The Nextruder's loadcell probing detects first-layer pressure with 0.01mm precision. 360° cooling at 7000RPM handles 60° overhangs without supports. At slower speeds (100-150mm/s), the MK4S produces visibly cleaner surfaces than Bambu printers running at 500mm/s.
The kit requires 6-10 hours to assemble. Even the pre-assembled version needs more manual tuning than a Bambu printer. PrusaSlicer has more settings to learn than Bambu Studio. The A1 Mini at $199 delivers hands-off printing from minute one.
Better alternative: Bambu Lab A1 Mini
At ~200mm/s practical speed, the MK4S prints 2-3x slower than the Bambu P1S or Creality K1 Max. For print farms and production volume, speed matters more than marginal quality differences. The P1S's CoreXY kinematics are purpose-built for throughput.

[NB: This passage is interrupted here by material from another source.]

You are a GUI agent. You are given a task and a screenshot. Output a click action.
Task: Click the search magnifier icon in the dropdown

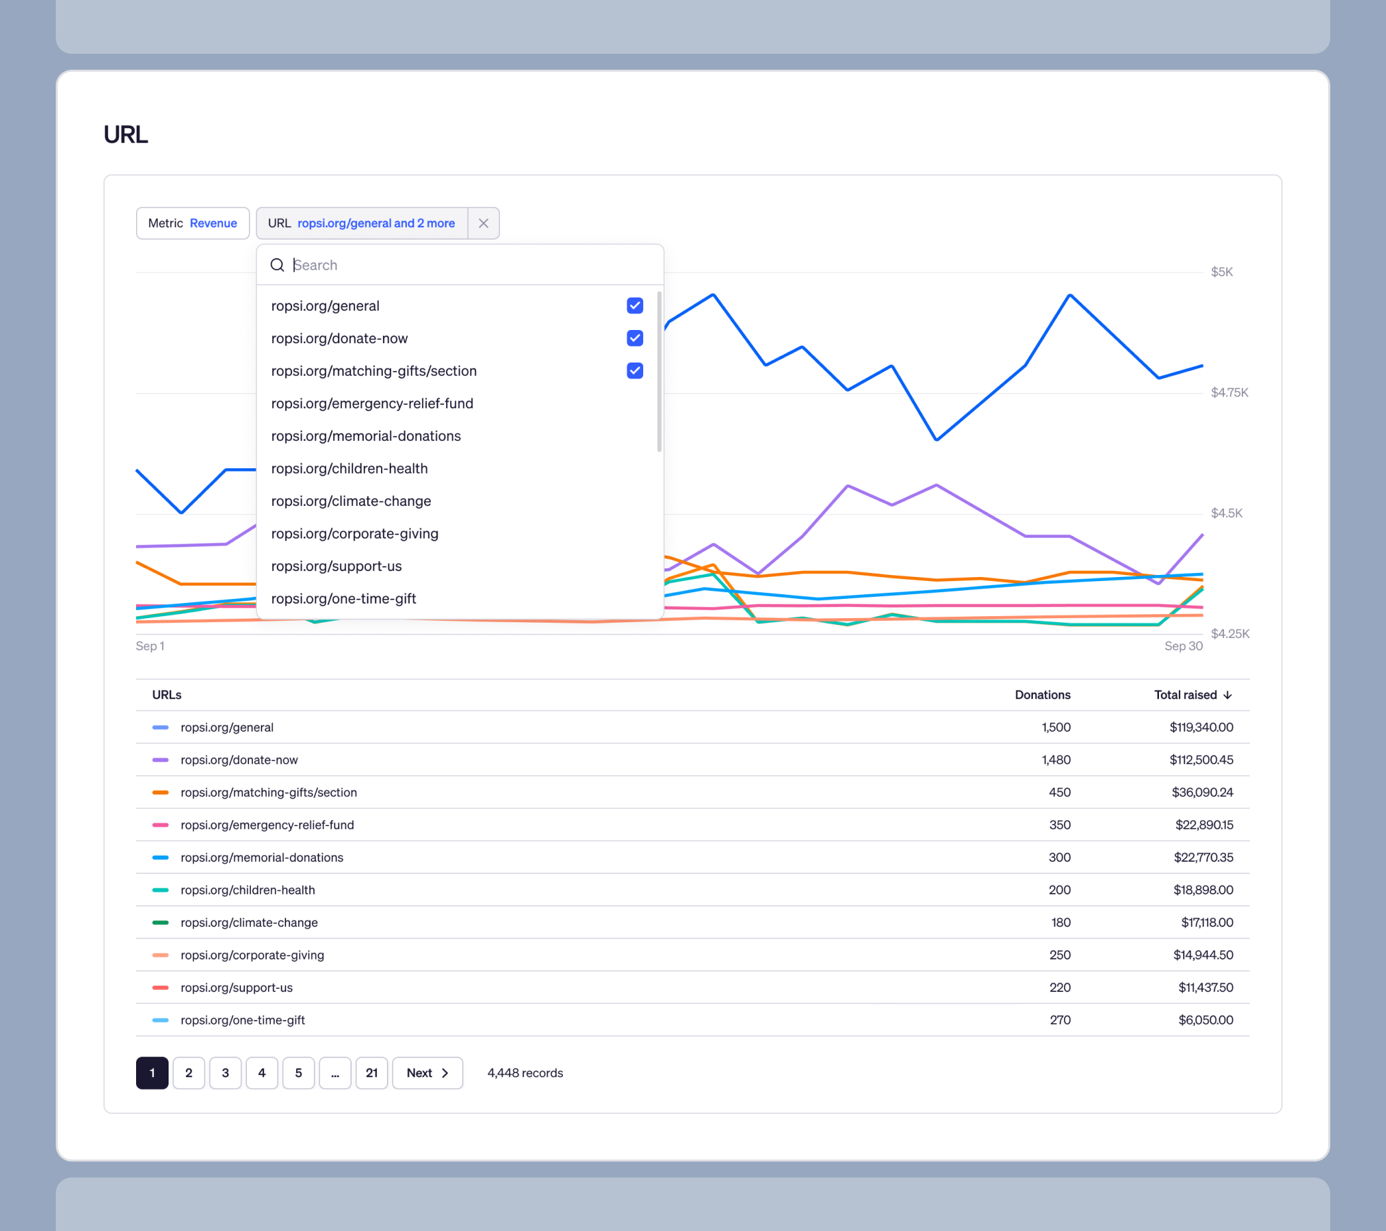point(277,265)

Better alternative: Bambu Lab P1S
Prusa has sold spare parts for every printer they have ever made, including the original i3 MK1 from 2012. Every component is documented, replaceable, and available. The MK4S is an investment in repairability and longevity that no other manufacturer matches.
Frequently Asked Questions
Prusa MK4S vs Bambu Lab P1S: which should I buy?

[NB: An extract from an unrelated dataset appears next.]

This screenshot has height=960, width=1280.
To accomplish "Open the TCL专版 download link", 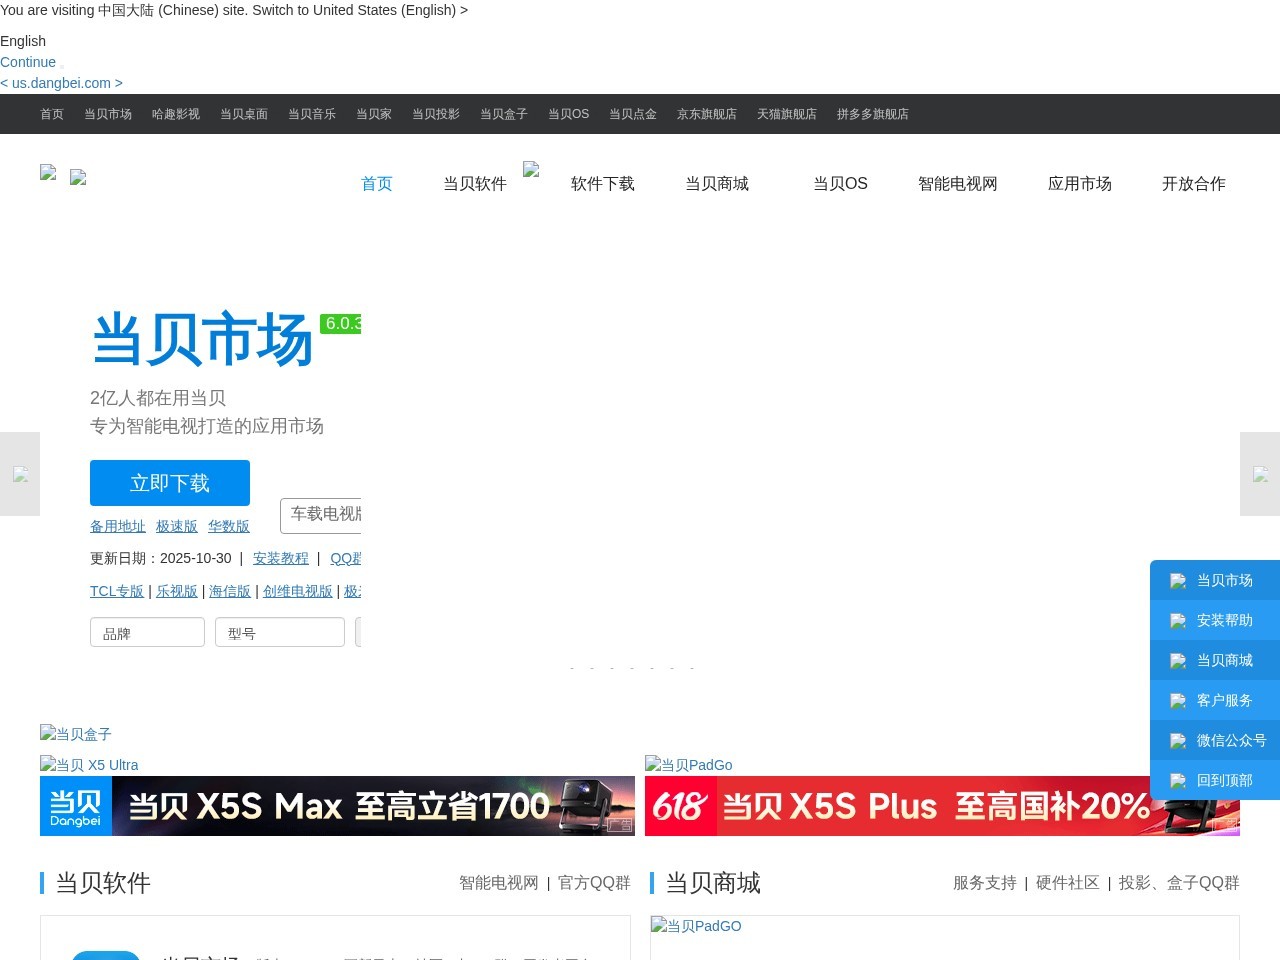I will (x=116, y=591).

The P1S wins on speed (500mm/s vs ~200mm/s), enclosure, and plug-and-play ease. The MK4S wins on print quality at lower speeds, open-source firmware, repairability, and long-term parts availability. Choose based on whether you value speed and convenience (P1S) or quality and openness (MK4S).
Should I buy the kit or the assembled MK4S?
The kit ($799) takes 6-10 hours and teaches you how the printer works mechanically — invaluable for future maintenance and troubleshooting. The assembled version ($999) saves time but you miss the learning experience. If you can afford it and are new to 3D printing, the kit builds mechanical intuition.
Is the MK4S too slow in 2026?
For print farms and production, yes — CoreXY printers are 2-3x faster. For hobbyists prioritizing quality, no. At 100-150mm/s, the MK4S produces smoother surfaces than any 500mm/s printer. Speed matters less than consistency for functional parts.
Can the MK4S print ABS without an enclosure?
Small ABS parts in a draft-free room, yes. Large ABS parts, no — warping is inevitable without chamber heating. Prusa sells an enclosure kit, and the community has designed many DIY options. For serious ABS work, the Bambu P1S's factory enclosure is more practical.
Is the MMU3 reliable?
More reliable than the MMU2S, but still requires tuning. PLA works well out of the box. PETG and other materials need tip-shaping adjustments. Expect a few hours of calibration before multi-color prints run smoothly. Bambu's AMS is easier to set up for casual multi-color use.
Will Prusa still sell parts in 5 years?
Almost certainly. Prusa has maintained spare parts availability for every printer since the original i3 MK1 (2012). They are one of the few manufacturers with a 10+ year track record. Open-source designs also mean the community can produce parts independently.
Does the MK4S use Klipper firmware?
No. The MK4S runs PrusaFirmware on the Buddy board, which is Marlin-based and open-source. It does not support Klipper. The Creality Ender 3 V3 and K1 Max run Klipper if that is important to you. Prusa's firmware is well-maintained but does not have Klipper's macro system.